The club has expanded to sail fifteen types of craft today. In 2003, the sailing club added a cruising sailing curriculum with the donation of Spray, a 30-foot cruising yacht, by a retired electrical engineering professor. The cruising program was very popular, and so in 2010, the club became an American Sailing Association-certified school. (There are charges in addition to the dues for ASA certifications and classes.)

==Hoofer Ski and Snowboard Club==
Originally started as the Badger Ski Club with three pairs of skis in 1931, the Ski and Snowboard club has grown to one of the largest clubs of its kind. The club plans a variety of ski and snowboard trips for University of Wisconsin students and union members, ranging from out west, Midwest, and local trips. It had been long-standing tradition that the club organize a 200+ person trip to Jackson Hole, Wyoming, during the university's spring break.
The club also includes an Alpine Racing Team, Nordic Team, and Freestyle Team. Several annual campus events are organized by the club such as the Rail Jam freestyle competition at Union South and ski and snowboard movie premieres. Since 1963 the club has hosted a ski and snowboard resale every December, which has grown to be the largest in the Midwest. At the resale the local community can buy and sell new or used ski and snowboard equipment. Hoofer Ski and Snowboard Club also offers lessons to those who would like to learn to ski or ride or would like to improve their skills.

==Hoofer Outing Club==
Founded in 1945, the Outing Club combines a number of outdoor pursuits under a single umbrella club. The Outing club is an all-volunteer, student-run organization, though members need not be affiliated with the UW. The Outing Club is active year-round, with Interest Groups in Caving, Road Cycling, Mountain Biking, Rock Climbing, Telemark Skiing, XC Skiing, Whitewater Paddling, Flatwater Paddling, and Hiking/Backpacking. The club owns a piece of undeveloped property referred to as "Hooferland" in the town of Silver Cliff, which is near Lakewood, WI, which it uses to stage various weekend trips throughout the year.

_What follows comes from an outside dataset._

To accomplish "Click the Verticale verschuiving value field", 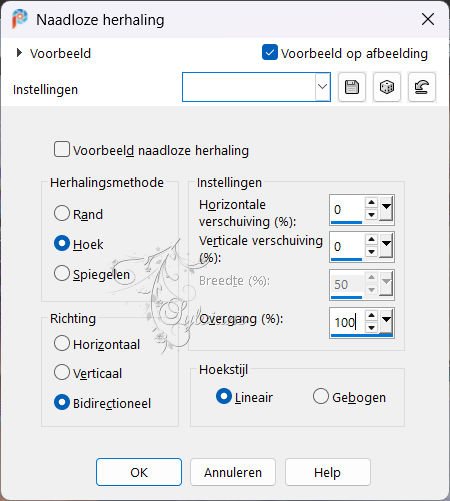I will click(347, 246).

The Outing Club was instrumental in developing the sport of whitewater paddling in Wisconsin in the 1960s, as it owned molds to build boats in its shop facilities in the basement of the Memorial Union. In the late 1970s, club member Gordy Sussman started a small outfit in his rental house near campus to make group purchases of paddles, and other equipment, to get discounts and save on shipping costs. He developed this operation into the Rutabaga Paddlesports shop, a successful local business that presents Canoecopia, claimed to be the world's largest paddlesports exposition.

==Other clubs==
Currently there are the following other specialized clubs:
- Hoofer Riding Club (including Hoofer Equestrian Center) (since 1939)
- Hoofer Mountaineering Club (since 1949)
- Hoofer SCUBA Club (since 1976)

==Former clubs==
Past clubs:
- Badger Ski Club (1920, the first club, renamed Hoofer Skiing and Outing Club in 1931)
- Hoofer Skiing and Outing Club (1931, eventually becoming the Hoofer Ski and Snowboard Club)
- Hoofer Archery Club (1934, suffered from lack of permanent shooting range and in 1965 was made into Hunting Club, which was about shooting prey rather than targets; survived until 1967, folding into Hoofer Outing)
- Hoofer Canoe Club (1952–1957, folded into Hoofer Outing)
- Ecology Club (1970s, short-lived)
- Hoofer Environment Club (1980s, short-lived)
- Hoofer Gliding Club

==Notable members==
- Brothers Paul Bietila and Walter Bietila, selected for the 1940 US Olympic ski jumping team. The Games were canceled due to World War II. Walter became captain of the 1948 team, and later served on the US National Olympic Committee. Famous Hoofer Sailing Club members include Peter Barrett, an Olympic sailing gold (1968) and silver (1964) winner, and Peter and Olaf Harken, founders of Harken, Inc., a sailing-hardware manufacturer. Russell Robinson two-time back to back winner of US Sailing Champion of Champions Regatta. Paul Exner five-time winner of the Tech Intergalactics.